I’ve long been perplexed those willing to eat supermarket tomatoes in the winter. I suppose I’ve been one of those people myself at times, but that was less about ignorance and more about desperation, and a futile attempt in denial to have what I wanted when I wanted it. Perhaps it was also a sort of personal food Rumspringa. (I’ve mentioned my upbringing before, our kitchen at times more closely resembling that of an Amish household than its typical American counterpart.) I have a vivid memory of being in the Jewel-Osco (grocery chain in Chicago) on Ashland and Wellington in the winter of 2003-2004 with the ill-fated intention of buying tomatoes. (This probably happened more than once.) I wanted that magical July-August experience. A pesto pasta punctuated by bright, warm bursts of acidic-sweet cherry tomato sublimity. I knew in my heart of hearts that it was an empty pursuit, but like I said, I was in denial. I know I bought romas, brandywines, or whatever the hell variety supermarkets refer to as “vine-ripened tomatoes,” (as though there should be any other kind). “Insipid imports...anemic wedges that taste like slightly sour water with a mealy texture.” That’s actually a rather nice way of putting it. And if these insipid imports are all you know of as “tomatoes,” I can see why your feelings about tomatoes in general would be rather lukewarm at best, or even negative.


One of 2012's prized gems
But if you’ve ever had a fresh garden tomato, if you’ve walked up to a tall, gangly cherry tomato vine stretching its limbs like a yawning cat, unabashedly sunning itself in your backyard, and picked one of those warm, red jewels hanging from its crowned blossoms, popped it into your mouth, bit down with your front teeth, and received an explosion of flavor (and texture) that you forgot or never knew was possible, I don’t know how you would ever trust one of those insipid imports again.
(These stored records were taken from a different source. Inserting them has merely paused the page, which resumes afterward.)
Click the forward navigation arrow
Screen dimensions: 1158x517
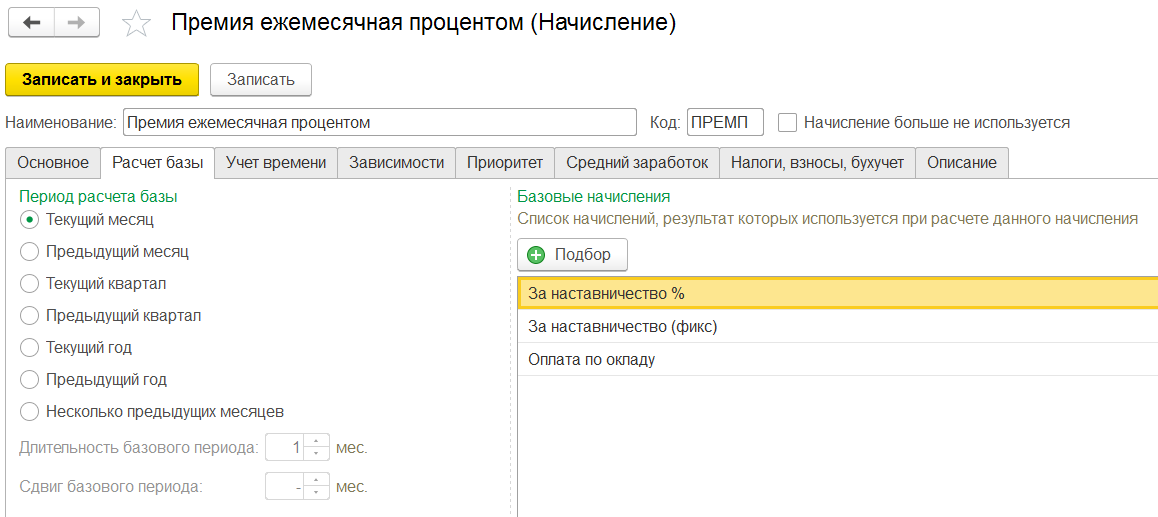click(x=77, y=23)
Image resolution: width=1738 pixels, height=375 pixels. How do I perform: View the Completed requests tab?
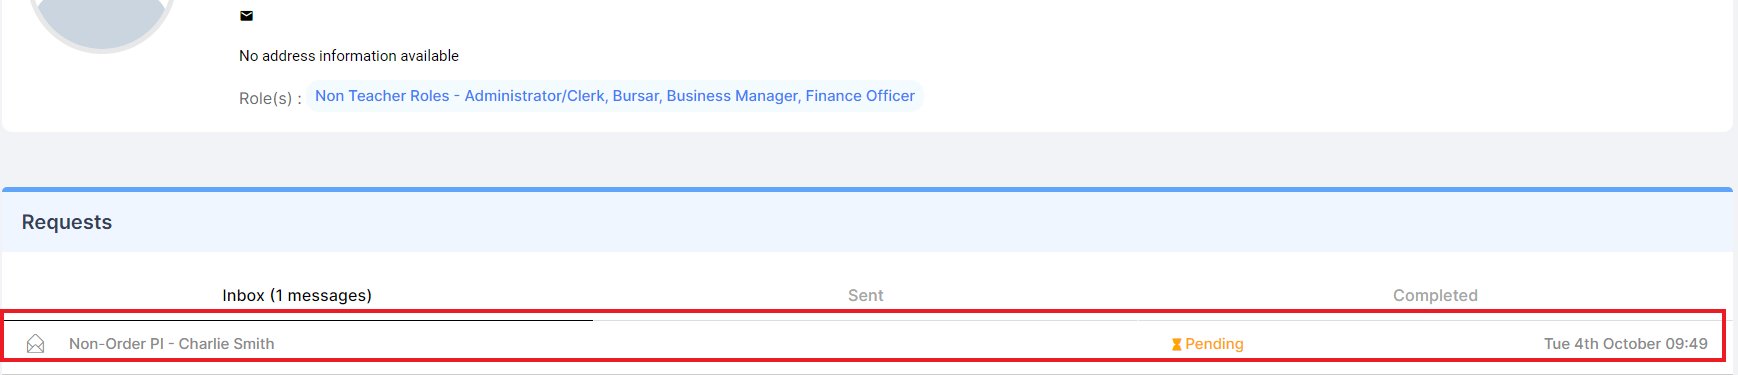1435,295
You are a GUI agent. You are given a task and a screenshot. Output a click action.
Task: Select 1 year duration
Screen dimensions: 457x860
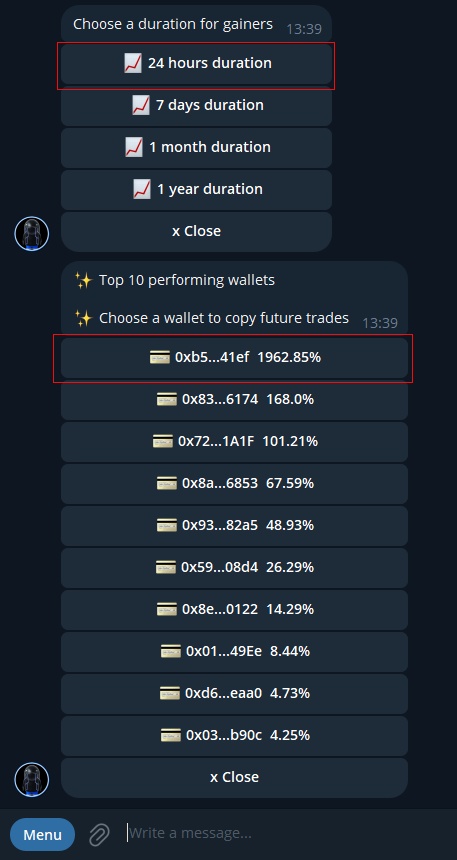tap(196, 190)
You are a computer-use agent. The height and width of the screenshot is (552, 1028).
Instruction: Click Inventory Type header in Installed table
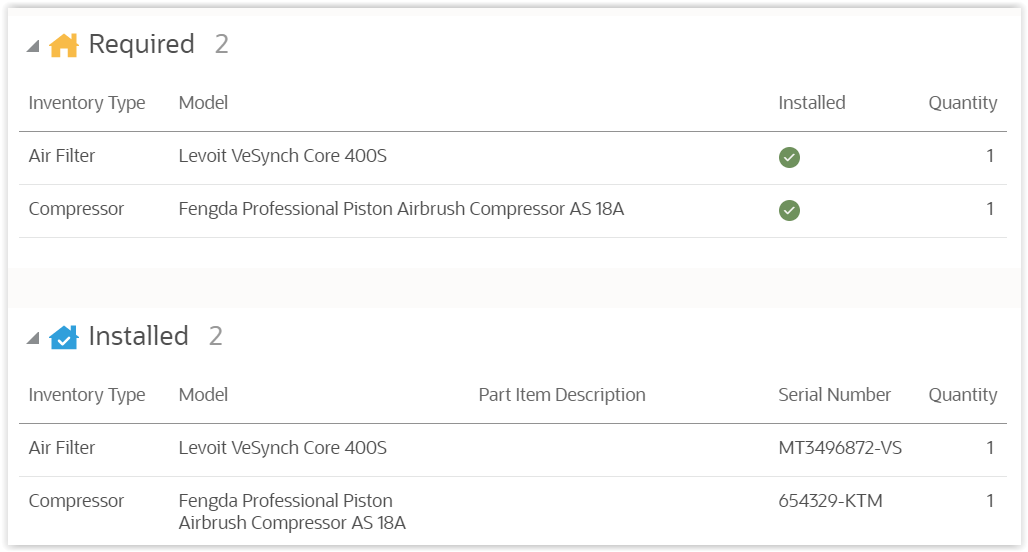[87, 395]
I’ve spent a good portion of my adult life realizing just how bad a lot of the food we eat is, and wondering why so many people are okay with eating it. And I think it’s because they haven’t had enough experiences such as those described above. If a taste for better stuff is cultivated only through experience, does a good experience guarantee a taste for better stuff? I think we know that it doesn’t. The words “only” and “cultivated” in that statement are powerful words, accounting for the people who are mysteriously unaffected by such experiences, as well as for those who don’t have the experiences frequently enough, allowing appreciation and love for quality to grow. What’s the missing link? Surely there is some reason that someone experiences a truly superior tomato, India Pale Ale, or slice of artisanal cheese, but for whatever reason registers no more of a reaction than the “meh” that is normally elicited by the impostor immigrant counterparts.
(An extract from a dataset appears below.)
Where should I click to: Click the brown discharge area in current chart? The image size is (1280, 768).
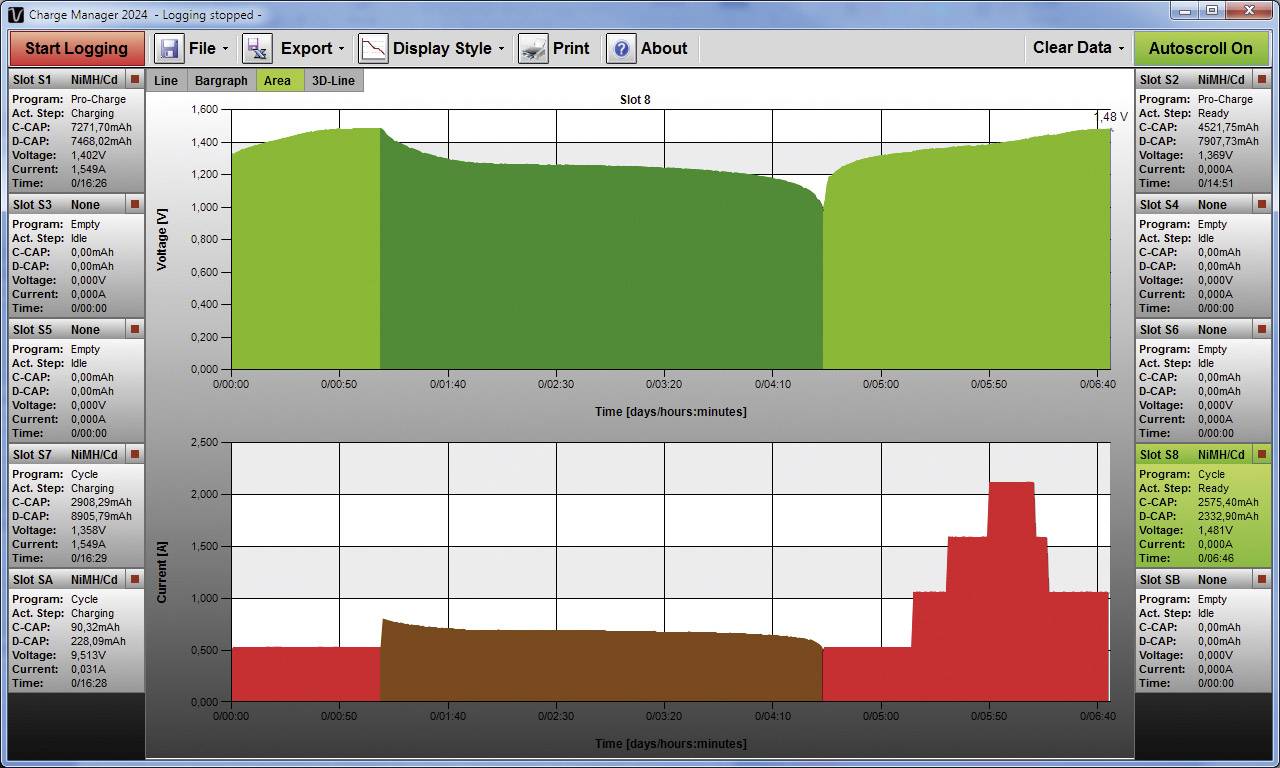(600, 665)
Homegrown Yugoslavian heirloom variety - 2012
Was it a good enough experience? Walking into a good bakery and eating freshly baked bread is one thing, but when you were in the kitchen when it was in dough form, smelled it baking, cut into it and saw the steam rise from the crack like a volcanic fissure, and bit down on what was the freshest baked bread that any human has ever tasted, is that enough to make the difference? To never want to eat another slice of the double-wrapped, fisher-price resembling, aisle 3 stand-by again? I would think so, but then again, I know of people who have uttered a facial “meh” at such experiences, leaving me to wonder, how could you be so blinded to the truth that just jumped up and smacked you right in the face?

Admittedly, I don’t know many people who have denied such a tastebud affirming experience. Most of the dinner guests at my parent’s house in my youth frequently gasped at the sight of our vegetable garden, uttering laments of you’re so lucky and to eat like this every day...

I’ll just have to go on being like one of those charmingly obnoxious Pink Floyd fans, who upon discovering that you don’t really like Pink Floyd, confidently declare that you just haven’t heard the right album yet. It’s the only way I can reconcile the fact that for you and tomatoes, “‘kinda reddish’ is qualification enough.”

-Br. Thelonious

*Quotes taken from Barbara Kingsolver’s Animal, Vegetable, Miracle

Some of our 2012 deck garden's production

3 comments:

  1. Well said, sir! All excellent points, and your description of tomatoes outside of summer is spot on. We no longer buy tomatoes in the store, either, but there are times that I will find them as part of a meal in a restaurant that I hadn't noticed was an ingredient in the dish I ordered, and it's an interesting exercise to separate it from the rest of the meal and eat it by itself. Mealy is the perfect descriptor.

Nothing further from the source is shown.